= Robert Shields (surgeon) =

British surgeon and Professor of Surgery

Sir Robert Shields (8 May 1930 – 3 October 2008) was a British surgeon and Professor of Surgery at Liverpool University.

He was born in Paisley, Renfrewshire, the son of an electrical engineer. He was educated at the John Neilson Institution, Paisley and Glasgow University.

He took a job as a house officer at Glasgow Western Infirmary and then carried out his National (Military) Service as regimental medical officer with the Argyll and Sutherland Highlanders. He maintained his association with the Army until 1962 by serving as senior surgical specialist and medical officer with the 7th Battalion, the Argylls (TA Reserve).

After completion of his National Service in 1956, he returned to the Western Infirmary and rose steadily up through the ranks, moving in 1963 to Cardiff as senior lecturer in surgery at the Welsh National School of Medicine and consultant surgeon to the United Cardiff Hospitals and the Welsh Hospital Board. He was awarded his MD in 1965 for his paper on intestinal absorption and appointed Reader in 1969.

Later in that year of 1969, he was offered and accepted the post as Professor of Surgery at Liverpool University (with a consultant post at the Royal Liverpool and Broadgreen hospitals), where he worked until his retirement. During those 30 years Shields built up the department of surgery and established an international reputation for research, teaching and clinical practice.
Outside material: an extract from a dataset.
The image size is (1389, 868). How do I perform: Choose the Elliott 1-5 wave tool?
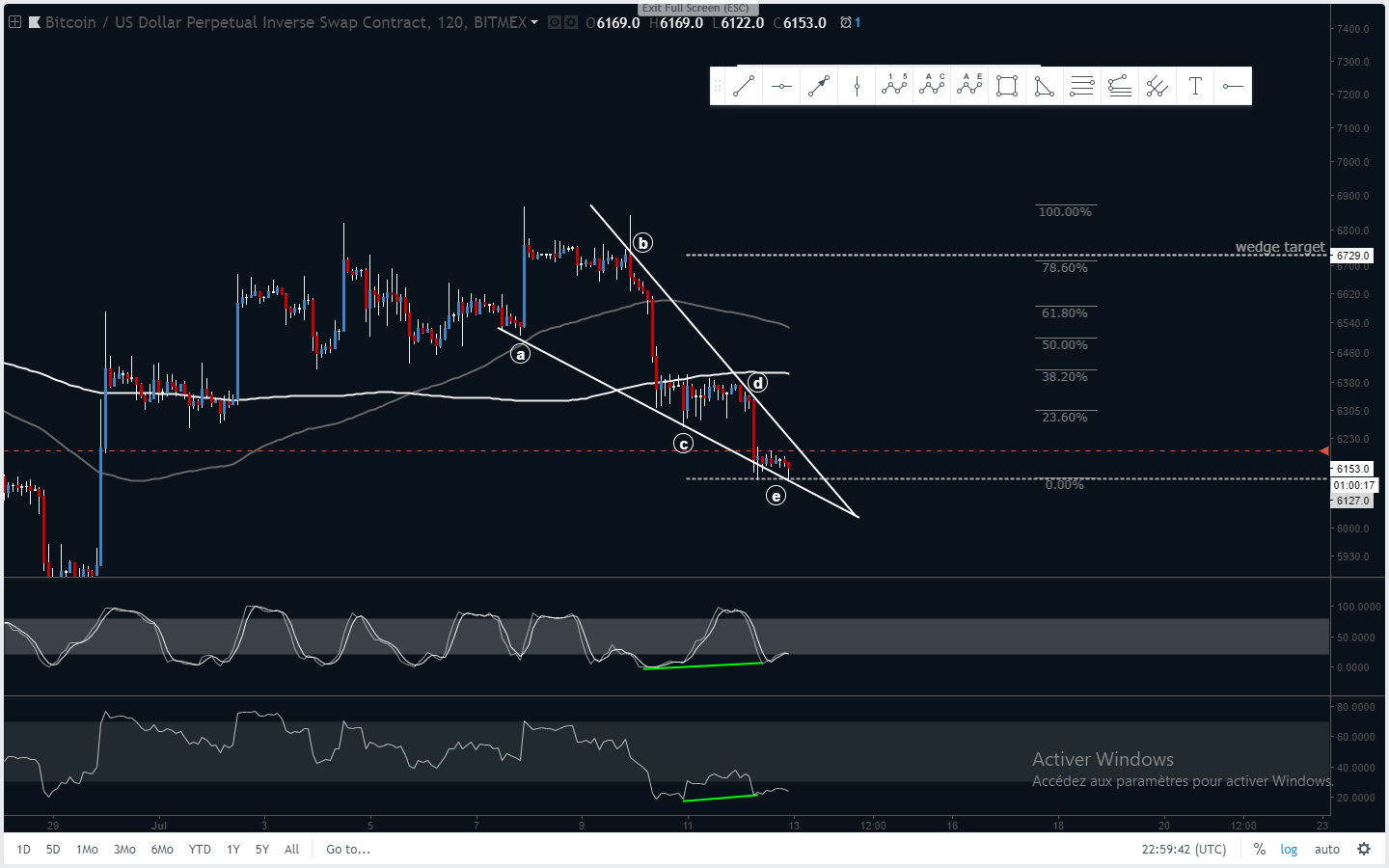[894, 87]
In 1982 he was appointed dean of the medical faculty at Liverpool University for 3 years. He also served on a number of medical committees and the editorial boards of various learned journals; he was vice-chairman of the British Journal of Surgery. He was joint editor of a number of books on medical subjects, including the Textbook of Surgery (1983).
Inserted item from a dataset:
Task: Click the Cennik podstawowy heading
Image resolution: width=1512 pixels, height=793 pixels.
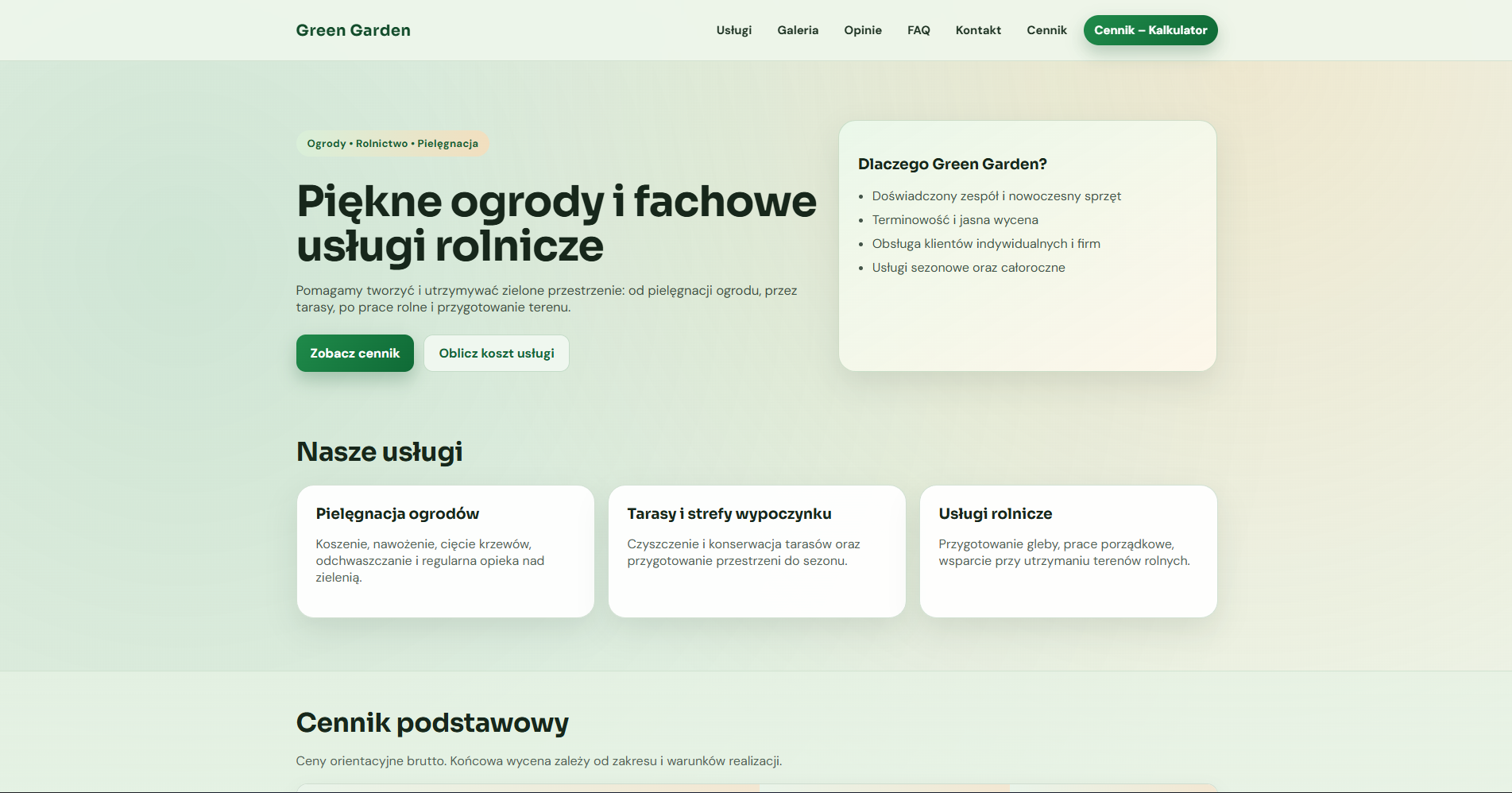Action: tap(431, 723)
He was knighted in the 1990 Birthday Honours and made a Deputy-lieutenant of Merseyside in 1991. In 1994 he was elected to serve as president of the Royal College of Surgeons of Edinburgh for the next 3 years. After retirement he acted as an advisor to Government on Health Service reform.

He died in 2008. He had married in 1957 Marianne Swinburne, a nursing sister at the British Military Hospital in Berlin. He left a son and 2 daughters.